According to the 2010 census, Mount Auburn has a total area of 0.23 sqmi, of which 0.21 sqmi (or 91.3%) is land and 0.02 sqmi (or 8.7%) is water.

==Demographics==

Historical population
| Census | Pop. | Note | %± |
| 1880 | 171 |  | — |
| 1890 | 144 |  | −15.8% |
| 1900 | 163 |  | 13.2% |
| 1910 | 167 |  | 2.5% |
| 1920 | 142 |  | −15.0% |
| 1930 | 161 |  | 13.4% |
| 1940 | 145 |  | −9.9% |
| 1950 | 164 |  | 13.1% |
| 1960 | 144 |  | −12.2% |
| 1970 | 157 |  | 9.0% |
| 1980 | 192 |  | 22.3% |
| 1990 | 138 |  | −28.1% |
| 2000 | 75 |  | −45.7% |
| 2010 | 117 |  | 56.0% |
| 2020 | 129 |  | 10.3% |
U.S. Decennial Census

===2010 census===
As of the census of 2010, there were 117 people, 49 households, and 31 families living in the town.

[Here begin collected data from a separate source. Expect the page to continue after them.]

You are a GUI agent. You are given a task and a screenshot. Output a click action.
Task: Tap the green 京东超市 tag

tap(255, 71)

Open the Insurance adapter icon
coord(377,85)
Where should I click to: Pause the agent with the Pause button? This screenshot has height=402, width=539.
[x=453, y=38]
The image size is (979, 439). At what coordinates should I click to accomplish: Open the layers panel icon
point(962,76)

The population density was 531.8 PD/sqmi. There were 55 housing units at an average density of 250.0 /sqmi. The racial makeup of the town was 98.3% White, 0.9% Asian, and 0.9% from two or more races.

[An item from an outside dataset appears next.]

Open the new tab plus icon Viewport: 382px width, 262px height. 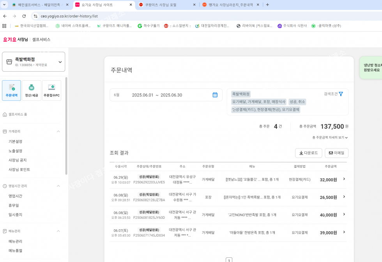(x=267, y=5)
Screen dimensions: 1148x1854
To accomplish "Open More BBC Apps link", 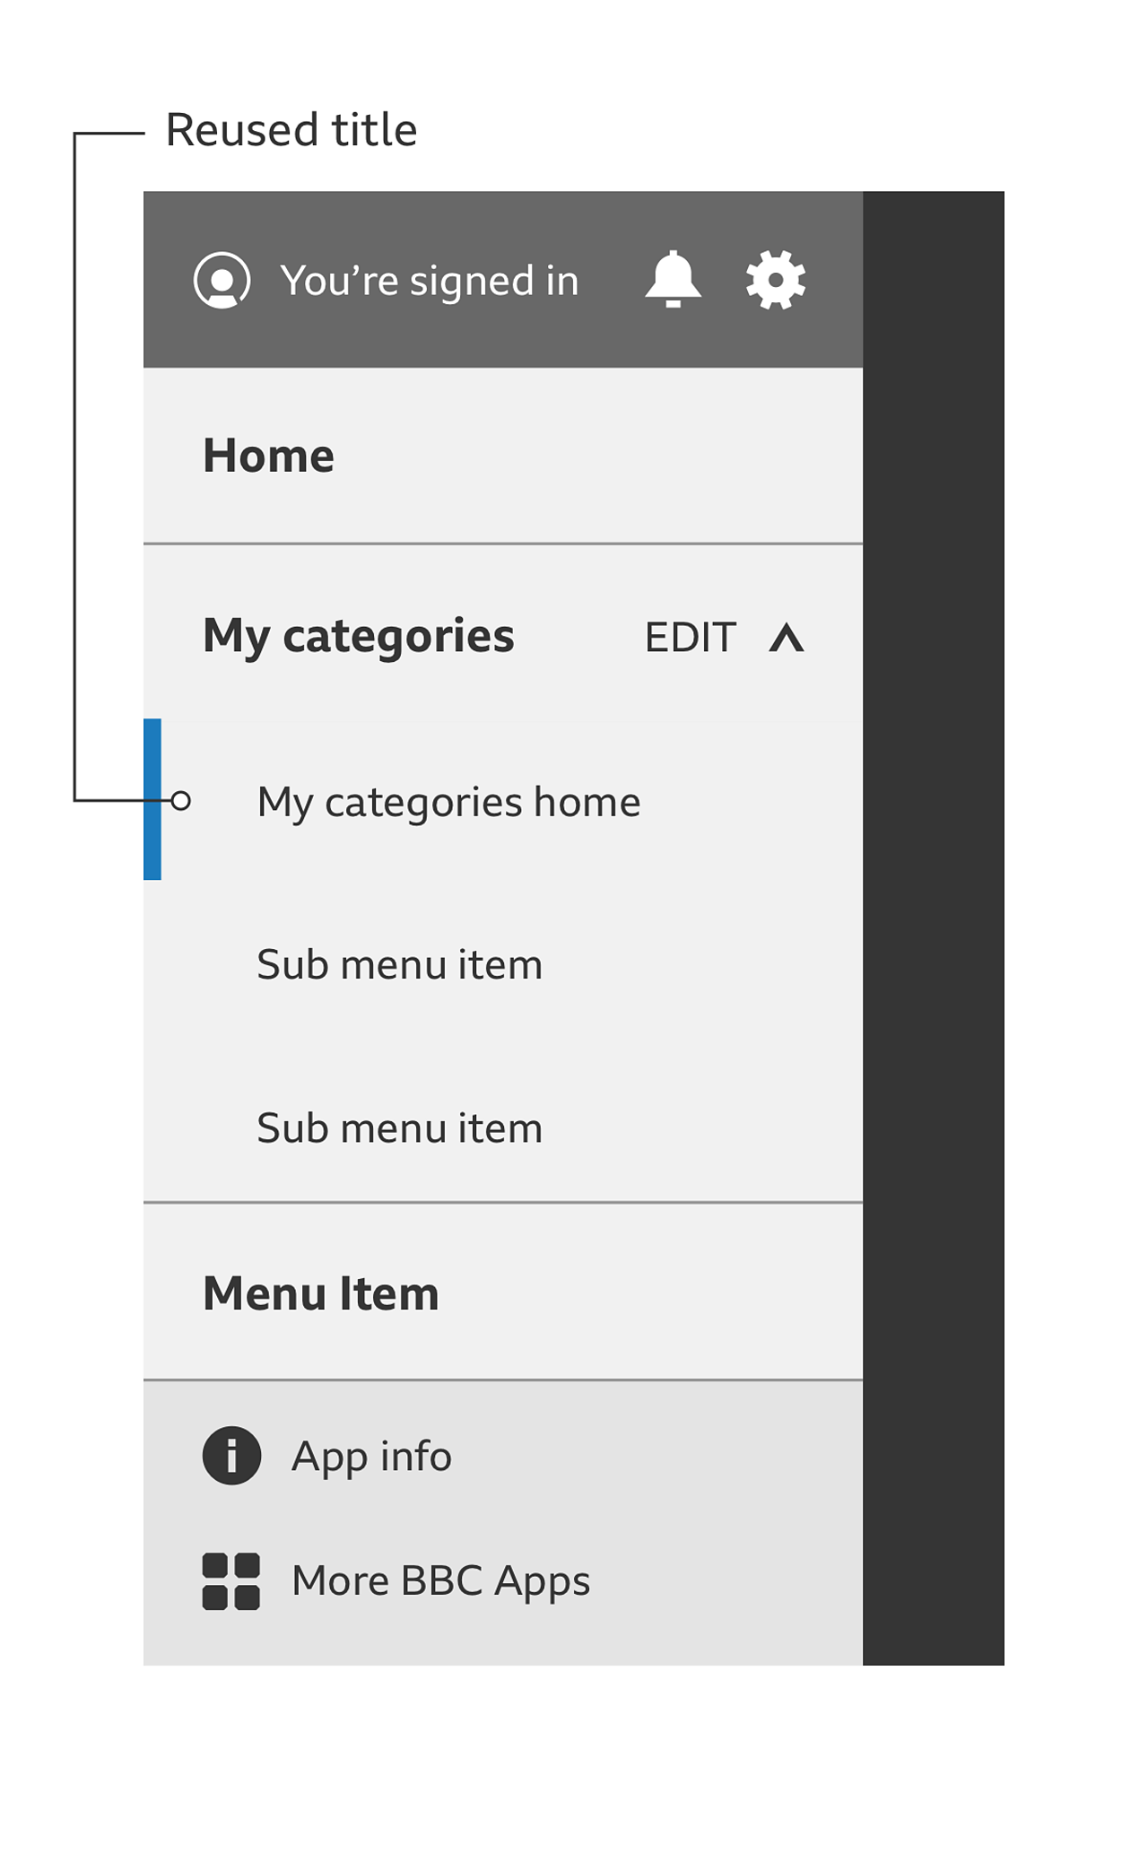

There were 49 households, of which 36.7% had children under the age of 18 living with them, 46.9% were married couples living together, 14.3% had a female householder with no husband present, 2.0% had a male householder with no wife present, and 36.7% were non-families. 32.7% of all households were made up of individuals, and 14.3% had someone living alone who was 65 years of age or older. The average household size was 2.39 and the average family size was 3.13.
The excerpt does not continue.